A team of researchers has created a new modeling tool for multi-parallel architectures based on Intel Xeon Phi. Its main task was to avoid bottlenecks in the exchange of data between nodes and simplify the development of the code as much as possible. The parallelization tool uses MPI, and for vectorization, Intel Advanced Vector Extensions 512 (Intel AVX-512) instructions add support for 512-bit SIMD and allow the program to pack 8 double-precision floating-point numbers or 16 single-precision (32-bit) ) in vectors 512 bits long. Thus, twice as many data items are processed per instruction as with AVX / AVX2 and fourfold more than with SSE.
Picture before optimization. Each point is a processing cycle. The bigger and redder the point, the longer the cycle lasts and the more noticeable is the effect of its optimization. The red dot lies well below the DRAM throughput limit and is calculated with a capacity of less than 1 GFLOP. It has a lot of potential for improvement.
Before optimization, the code had certain problems with dependencies and vector sizes. The goal of the optimization was to remove vector dependencies and improve data loading operations into memory using the optimal size of vectors and arrays for Xeon Phi. Intel Advisor and Intel Trace Analyzer and Collector , two tools from Intel Parallel Studio XE, were used for optimization.
Intel Advisor is, as its name implies, Advisor is a software tool that evaluates the degree of optimization — vectorization (using AVX or SIMD instructions) and parallelization to achieve maximum performance. Using this tool, the team was able to do a review of the cycles, highlighting those who work with low productivity, indicating the potential for improvement and determining what could be improved and whether the game was worth the candle. Intel Advisor sorted out cycles by potential, added messages to the source for better readability of the compiler's report. He also provided important information such as the number of repetitions of loops, data dependencies, and memory access patterns for safe and efficient vectoring.
Intel Trace Analyzer and Collector is another tool for optimizing code. It includes profiling MPI communications and analysis functionality to improve weak and strong scaling. This graphical tool helped the team understand the application's MPI behavior, quickly find bottlenecks and, most importantly, increase performance on the Intel architecture.
Picture after optimization. During the optimization of the red cycle, the dependencies of the vectorization were removed, load operations into memory were optimized, the sizes of vectors and arrays were adapted for Intel Xeon Phi and AVX-512 instructions. Performance increased to 190 GFLOPS, i.e., about 200 times. Now it is above the DRAM limit and is most likely limited by L2 cache characteristics.
So, after all the improvements and optimizations, the team achieved a performance of 190 GFLOPS with an arithmetic intensity of 0.3 FLOP / b, 100% utilization and a memory bandwidth of 573 GB / s.
Fragment of optimized code
Our first story took place at Novosibirsk University, where researchers developed a software tool for numerical simulation of magnetohydrodynamic problems in hydrogen ionization.
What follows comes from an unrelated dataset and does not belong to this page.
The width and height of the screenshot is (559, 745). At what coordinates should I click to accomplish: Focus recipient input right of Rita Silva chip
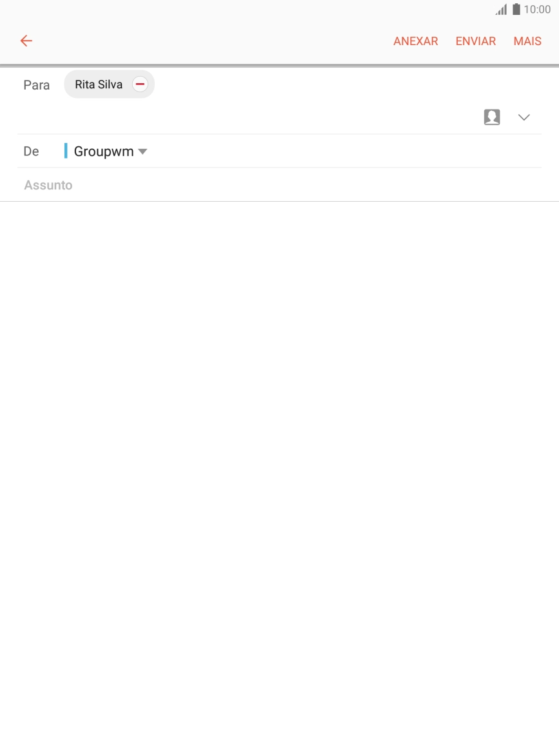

This work was carried out in the framework of the global project of modeling astrophysical objects AstroPhi ; Intel Xeon Phi processors were used as a hardware platform. As a result of using Intel Advisor and Intel Trace Analyzer and Collector , the computing performance increased 3 times, and the speed of solving one task was reduced from a week to two days.
Task Description
Mathematical modeling plays an important role in modern astrophysics, as in any science; This is a universal tool for the study of nonlinear evolutionary processes in the universe. Modeling complex astrophysical processes in high resolution requires huge computational resources. The AstroPhi NSU project develops astrophysical program code for supercomputers based on Intel Xeon Phi processors. Students learn to write modeling programs for a highly parallelized runtime environment, gaining important knowledge that they will further need when working with other supercomputers.
')
The numerical simulation method used in the project had several important advantages:
- no artificial viscosity
- Galilean invariance,
- guarantee of non-reduction of entropy,
- simple parallelization
- potentially infinite extensibility.
The first three factors are key for realistic modeling of significant physical effects in astrophysical problems.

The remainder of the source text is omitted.